Project Kids Methodology
Project KIDS has developed (and is continually refining) the methodology to tie the expense and student data together, to allocate resources to each individual student in each district. This heavily involved process requires data collection from multiple sources. The data are then cleaned individually, and merged together at different stages of the process. Algorithms are used to impute missing values, and supplement information in these datasets. A summary of each step of the process to create the visualizations for every district is as follows:
- Data Collection Collect all necessary (or available) data.
- Class Data and Methodology Clean all student-level course data from USBE and create a unique class ID for each unique class.
- Student-level Data Merge Merge all student-level data (including courses, demographics, and performance data) together and export individual files for districts.
- Nutrition Data and Imputation Clean student-level nutrition data (which indicates whether a student ate school meals and if so, how many) and impute missing values using a machine learning algorithm.
- Transportation Data and Imputation Clean A1 reports as well as any bus eligibility data shared by the LEA and impute missing values.
- Teacher Instructional Compensation Assignment Clean payroll data, identify the teachers in the data (using both USBE’s Cactus and UTREx course data), and label each transaction for those teachers as either instructional or non-instructional. Label all compensation for individuals who are not in both Cactus and the course data as non-instructional.
- Expense and Non-Instructional Compensation Assignment Clean expense data (including any payroll data that was marked as non-instructional), and use an algorithm to allocate each expense to spending categories used to allocate the money to each individual student.
- Student Allocation – Instructional Compensation Tie teacher instructional compensation to students through the classes they teach in the course data.
- Student Allocation – Expense and Non-Instructional Compensation Tie expenses and non-instructional compensation to students through the categories each transaction was assigned to. Different rules are created for each category to determine which students receive which resources, using information such as their school meal counts, bus eligibility, demographic information, and course taking patterns.

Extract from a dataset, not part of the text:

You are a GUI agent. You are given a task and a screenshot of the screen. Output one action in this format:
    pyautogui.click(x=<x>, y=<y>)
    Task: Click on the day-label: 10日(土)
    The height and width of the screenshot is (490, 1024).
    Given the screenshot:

- Visualization Dashboards Create interactive visualizations for each district, aggregated at different levels, but based on the student-level resource allocation.

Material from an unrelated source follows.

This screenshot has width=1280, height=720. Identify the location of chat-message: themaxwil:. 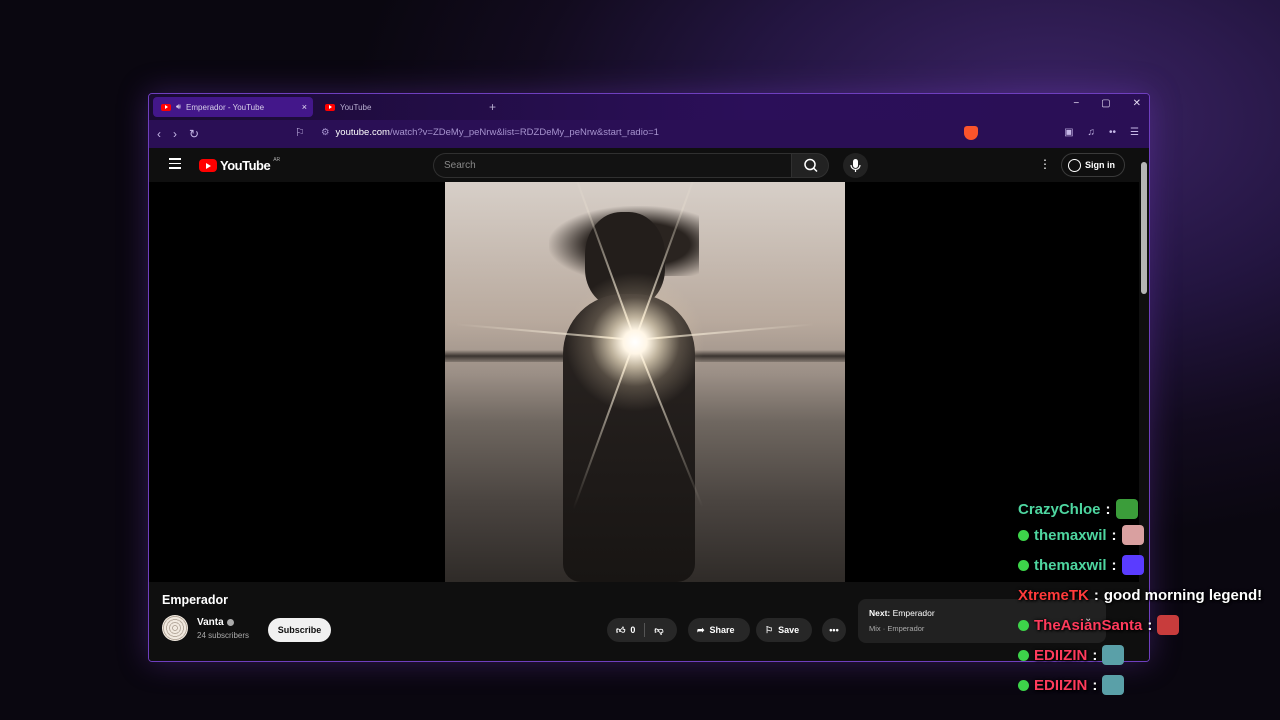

The remaining portions of the Detailed Processes section follow the structure summary laid out above, but with more detail for each step of the process.

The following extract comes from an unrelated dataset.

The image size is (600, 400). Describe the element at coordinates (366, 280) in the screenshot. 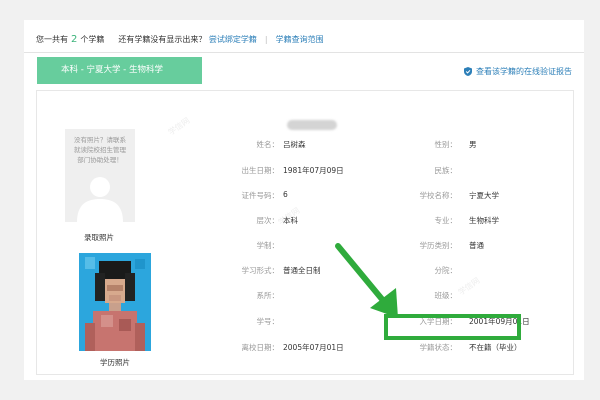

I see `annotation-arrow-icon` at that location.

3.1 Expense and Non-Instructional Compensation
Expense data is pulled from the Transparent Utah website. Once preliminary data quality and location checks have been completed, the expense data is further cleaned and allocated to specific spending categories, or subcodes. Project KIDS has created around 200 unique subcodes that these expenses in the final expense file are each assigned to. Each subcode has a unique rule for which expenses get assigned to it, and a unique rule for how to assign those expenses to the individual students. The spending categories were created with the sole purpose being to assign expenses to students as specifically as possible (see Appendix I for each category’s rules). This means that when an expense could fit in multiple categories, the methodology assigns the expense to the category that would assign the expense to the most specific group of students.
3.1.2 Transparency Query
Detailed expense data is pulled from the Transparent Utah website. This transaction-level data is processed to split out account numbers into their different aspects: fund, location, program, function, and object. Also contained in the expense data are names, aspect-specific descriptions, and a general description for each transaction. Below is an explanation of a common account code, with descriptions corresponding to the USBE standard chart of accounts:
3.1.3 Preliminary Analysis
The expense data is then analyzed at a high level. The data is aggregated to the fund level and totals by year are cross-checked against the fund totals stated in the Comprehensive Annual Financial Report, or CAFR. These typically include funds such as the general fund, the non K-12 fund, the school food services fund, the capital fund, and so on. Any significant differences in totals between the two data sources are flagged, and some school districts were contacted at this point to correct any large discrepancies. Below is an example of a data issue that was caught during this phase and then corrected:
At this point, employee compensation totals are also compared between data sources. This is because the employee compensation data in expense is later swapped with the payroll data received from school districts. Totals by year and by type (pay or benefit) are ensured to be similar during this step.